The general trend in the collection, as in the culture in General, is to distinguish the noble areas of the painting and sculpture and those relating to daily life objects more anecdotal. Dina Vierny was not living the collection as well. "My love and my understanding of the objects come from the Surrealists." They have opened my eyes to many things. It is an apology for the dream and I'm an awake dreamer. I am interested and attracted by the unusual object. ... For me, the objects are the characters, I regard them as living beings.

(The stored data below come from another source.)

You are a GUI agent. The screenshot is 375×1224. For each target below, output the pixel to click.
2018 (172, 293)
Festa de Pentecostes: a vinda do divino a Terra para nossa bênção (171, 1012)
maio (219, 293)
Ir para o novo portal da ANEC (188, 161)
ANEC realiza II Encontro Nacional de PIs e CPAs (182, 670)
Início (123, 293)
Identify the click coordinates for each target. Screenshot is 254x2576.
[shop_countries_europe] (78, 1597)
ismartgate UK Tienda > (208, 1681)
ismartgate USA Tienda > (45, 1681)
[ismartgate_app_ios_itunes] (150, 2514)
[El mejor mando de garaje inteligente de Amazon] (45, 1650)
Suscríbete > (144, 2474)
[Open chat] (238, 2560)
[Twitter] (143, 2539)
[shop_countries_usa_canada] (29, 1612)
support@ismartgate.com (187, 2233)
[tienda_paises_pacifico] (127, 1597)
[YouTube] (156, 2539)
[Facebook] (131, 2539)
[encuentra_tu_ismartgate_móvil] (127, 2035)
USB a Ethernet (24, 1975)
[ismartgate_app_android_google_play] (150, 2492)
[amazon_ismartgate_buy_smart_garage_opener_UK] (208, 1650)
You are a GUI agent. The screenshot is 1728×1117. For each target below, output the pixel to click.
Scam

From the 1960s, the inveterate collector will focus on the area of collection dolls. It had for objective to devote part of its foundation to a Museum of dolls. Lack of means, this project will not come. And worse, in 1996, she is forced to sell much of objects constituting the and his collection of manuscripts, to honour its debts to the banks. It disperse London 1,000 dolls in 654 lots which will pay out 22 million francs. His son, Olivier Lorquin, testified: "In his Parisian apartment, on the top floor of the building of the Foundation, it was all his small world situation." She did develop the sous-pentes by carpenters and had reconstructed houses. Each House was inhabited by a "family". She spoke to dolls. She claimed even hear them walking at night. Me it me scared a little bit. I had the impression that all these characters would animate in a horror film. "It explains his passion in his book testimony:" what interested me was to demonstrate that the doll is a work of art. ". It took me years to understand. The toy has always accompanied the human being. It is a social witness. It can be a real sculpture. ... I gathered the Rembrandt and Renoir from the dolls. And I had, death in the soul, break up this collection. Now, I buy more dolls, but I kept very small subjects with which I had started. I still have a city of dolls. "Precisely it is that is dispersed to the study of Chartres on March 27. 462 lots estimated at 200,000 euros.

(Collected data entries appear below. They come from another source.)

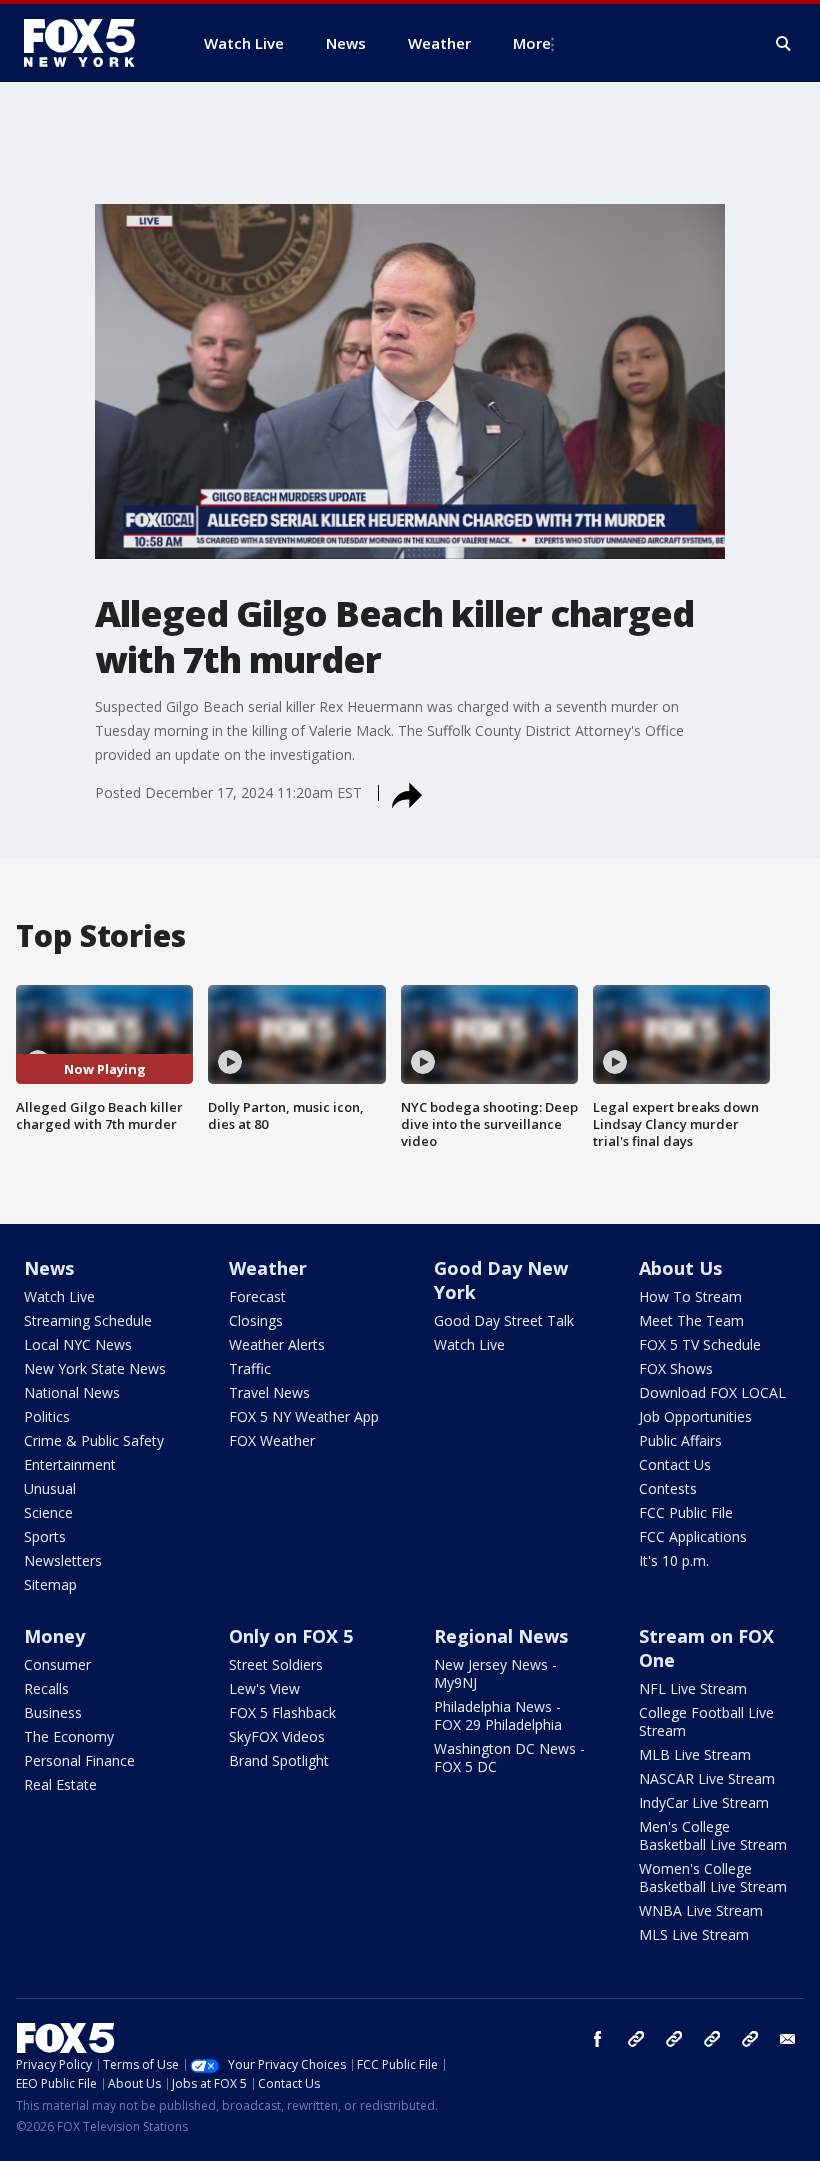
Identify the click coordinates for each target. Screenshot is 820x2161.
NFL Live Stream (693, 1688)
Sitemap (50, 1584)
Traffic (250, 1368)
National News (72, 1392)
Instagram (636, 2039)
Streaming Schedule (88, 1320)
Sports (45, 1536)
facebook (598, 2039)
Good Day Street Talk (504, 1320)
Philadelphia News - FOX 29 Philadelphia (498, 1715)
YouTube (712, 2039)
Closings (256, 1320)
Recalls (46, 1688)
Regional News (501, 1636)
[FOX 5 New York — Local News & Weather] (90, 43)
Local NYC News (78, 1344)
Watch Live (59, 1296)
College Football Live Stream (706, 1721)
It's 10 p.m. (674, 1560)
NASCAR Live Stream (707, 1778)
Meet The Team (691, 1320)
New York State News (95, 1368)
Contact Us (675, 1464)
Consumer (57, 1664)
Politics (47, 1416)
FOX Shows (676, 1368)
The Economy (69, 1736)
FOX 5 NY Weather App (304, 1416)
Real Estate (60, 1784)
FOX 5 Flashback (282, 1712)
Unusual (50, 1488)
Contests (668, 1488)
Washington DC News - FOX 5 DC (509, 1757)
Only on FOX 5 (291, 1636)
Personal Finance (79, 1760)
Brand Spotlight (279, 1760)
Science (48, 1512)
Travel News (269, 1392)
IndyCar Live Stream (704, 1802)
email (788, 2039)
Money (54, 1636)
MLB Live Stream (695, 1754)
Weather (268, 1268)
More (532, 43)
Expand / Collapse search (784, 44)
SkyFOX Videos (277, 1736)
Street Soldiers (276, 1664)
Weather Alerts (277, 1344)
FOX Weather (272, 1440)
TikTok (674, 2039)
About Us (680, 1268)
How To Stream (690, 1296)
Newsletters (63, 1560)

Auctioneer Jean-Pierre Lelièvre attended for many years this women outstanding as buyer. "It was an approach, in some respects, literary." She restored interiors in detail to tell stories. "Everything which is assigned the XIXeou from the beginning of the 20th century date. It toys as well as masterpieces of companionship or furniture model samples for trade promotion. All inventory is quite surprising. 200 euros to estimate for a Dutch chandelier copper of 15 cm in height. 50 euros for a small Pack of soldier of the war 14 including sausage and socks of alternatives (4 cm tall) and 150 euros for a birdcage in bronze by 7 cm. She also had a House of English type of fully furnished 1850s consisting of six rooms on three floors (estimate: 6,000 euros). At the same time was designed in Germany another House, painted wood, with his characters, which resembles a kind of Tower of Babel (2,500 euros). Dina Vierny had reconstituted a set of scenes of the Belle Epoque, that it was in Maxims: great reception room, kitchen, etc. hosted by a very large number of characters in costume (8,000 euros). And then an infinite number of shoes, hats, gloves for all these protagonists of a frozen world.
An inventory that the friend of Dina Vierny, Jacques Prévert, would certainly not reneged.